→ **Work to be completed**: The task for the listing below is to write out exactly the lines starting at the one containing "Image resolution: width=707" and ending at the one containing "the Main Rows", both included. Pictures are to be omitted.

→ **Data for processing**:
_ _ _
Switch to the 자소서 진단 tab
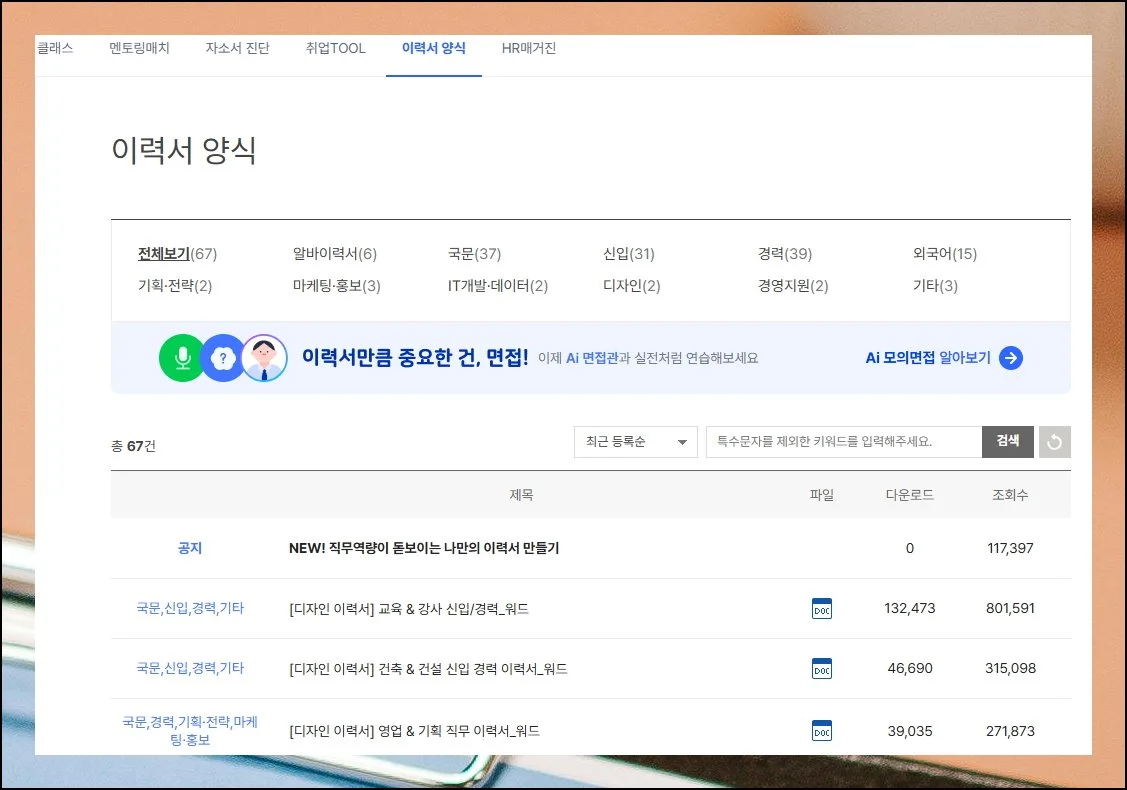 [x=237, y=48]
_ _ _
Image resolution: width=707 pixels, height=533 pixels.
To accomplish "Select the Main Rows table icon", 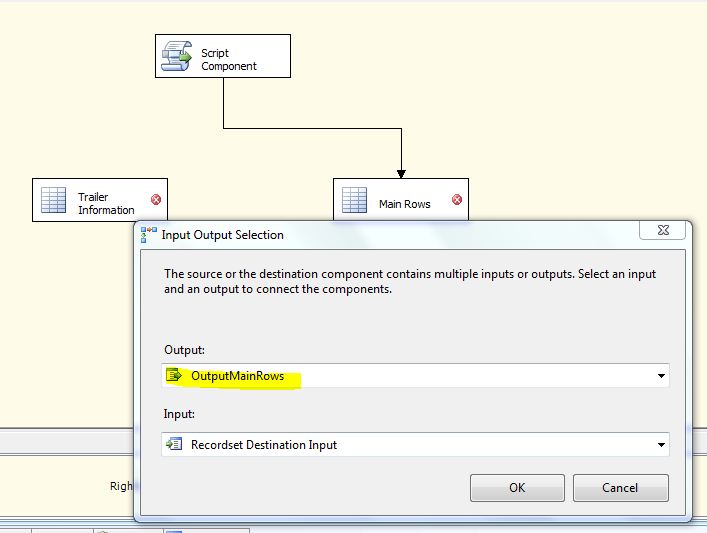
_ _ _
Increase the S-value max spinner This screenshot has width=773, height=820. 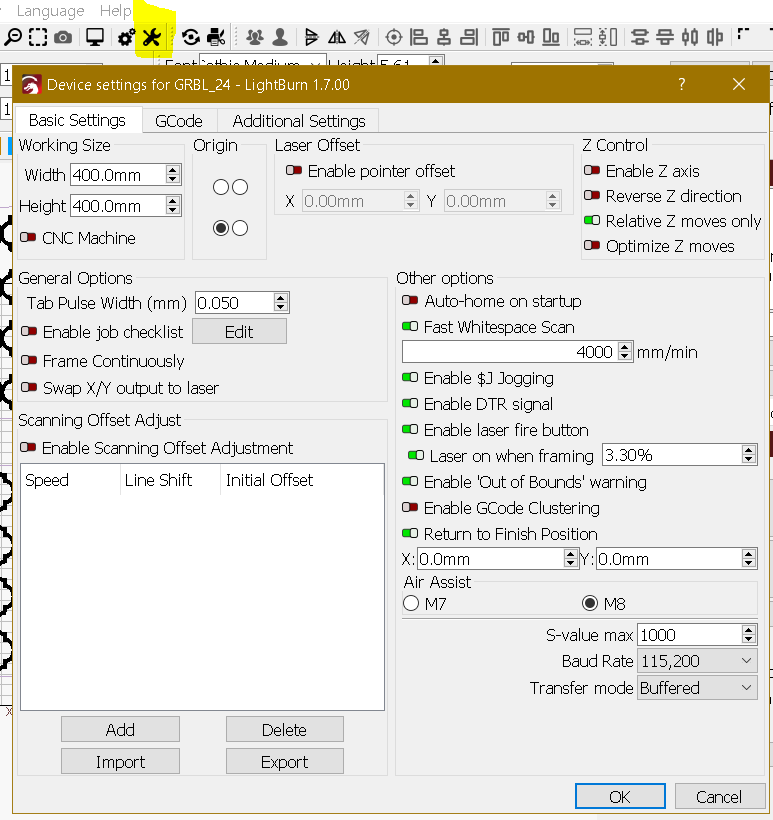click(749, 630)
_ _ _
→ **Problem solution**:
Image resolution: width=707 pixels, height=533 pixels.
To accomplish "Select the Main Rows table icon", 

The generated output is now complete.